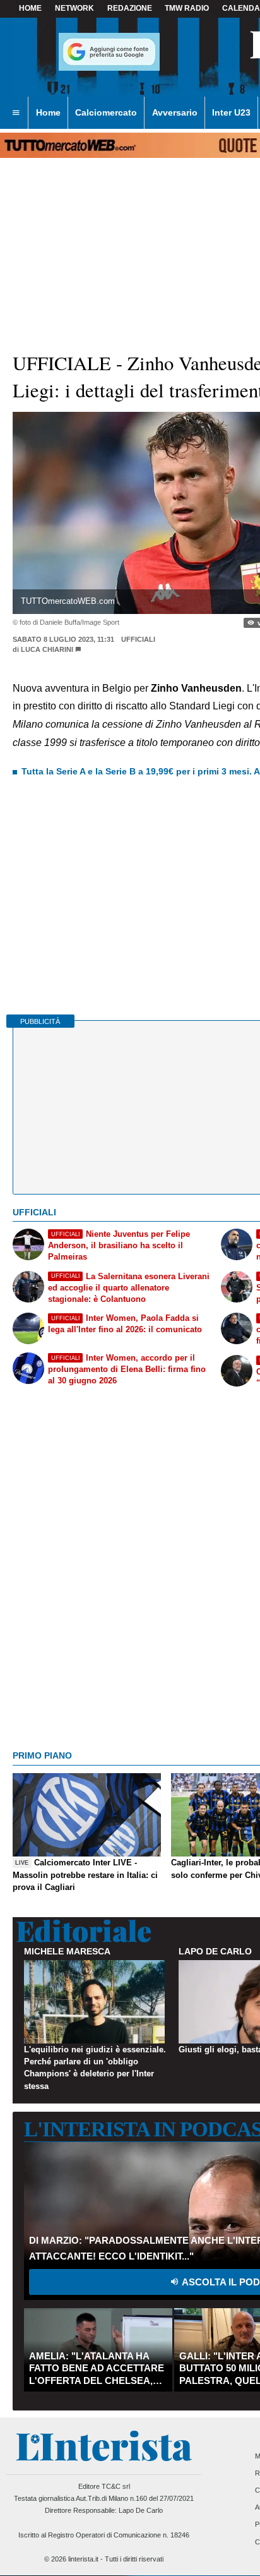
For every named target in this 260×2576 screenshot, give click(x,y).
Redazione (129, 8)
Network (74, 8)
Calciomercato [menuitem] (106, 112)
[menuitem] (15, 113)
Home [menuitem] (48, 112)
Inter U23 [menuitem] (231, 112)
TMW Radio (187, 8)
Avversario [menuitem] (175, 112)
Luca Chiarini (47, 649)
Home (30, 8)
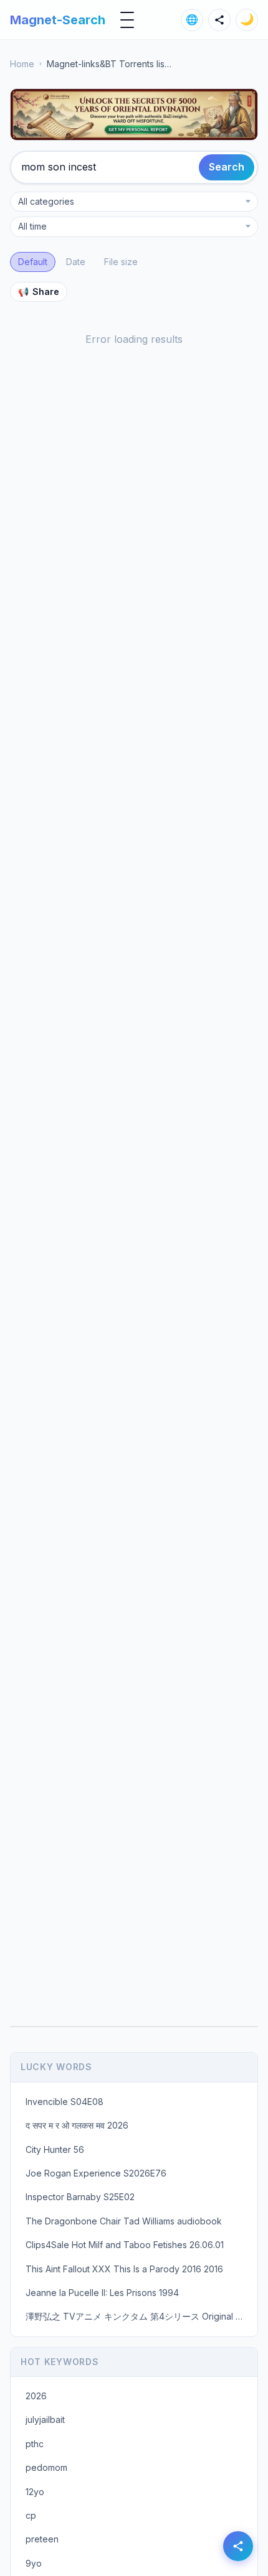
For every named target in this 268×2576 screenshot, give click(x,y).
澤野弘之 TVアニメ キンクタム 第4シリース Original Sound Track (138, 2316)
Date (75, 261)
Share (38, 291)
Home (22, 63)
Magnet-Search (57, 19)
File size (121, 261)
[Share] (219, 20)
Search (226, 167)
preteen (42, 2539)
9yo (34, 2563)
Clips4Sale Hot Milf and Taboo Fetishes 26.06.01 (125, 2244)
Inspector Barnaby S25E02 (80, 2196)
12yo (35, 2491)
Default (32, 261)
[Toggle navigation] (127, 20)
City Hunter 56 (55, 2149)
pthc (35, 2443)
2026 (36, 2396)
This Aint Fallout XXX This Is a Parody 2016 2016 (124, 2269)
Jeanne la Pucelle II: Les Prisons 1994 (102, 2292)
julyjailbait (45, 2419)
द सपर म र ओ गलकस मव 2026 (77, 2125)
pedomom (46, 2467)
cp (31, 2515)
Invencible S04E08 (64, 2101)
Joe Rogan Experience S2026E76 (96, 2173)
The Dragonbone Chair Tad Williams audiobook (124, 2221)
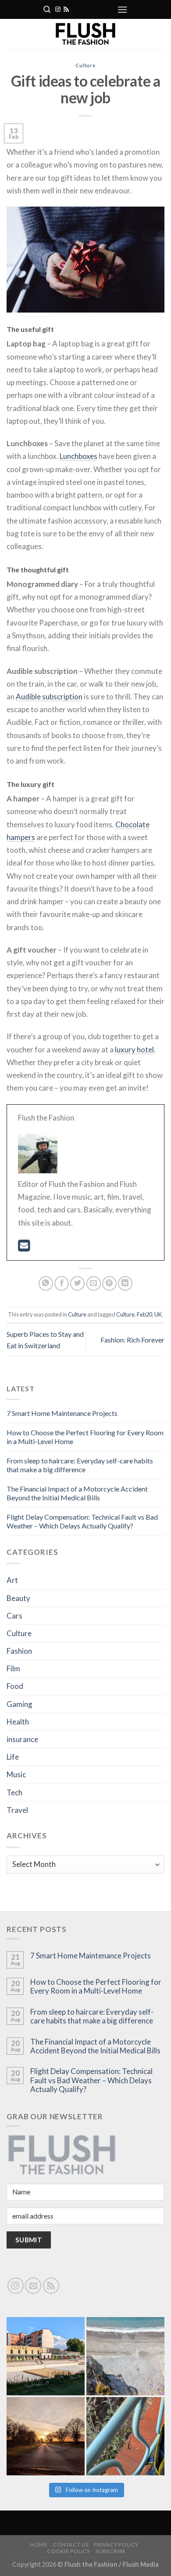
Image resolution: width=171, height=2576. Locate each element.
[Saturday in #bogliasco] (125, 2356)
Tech (14, 1792)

───

Reply with one number only: the count of lines in the entries that contain "screenshot".

## [Answer section]
2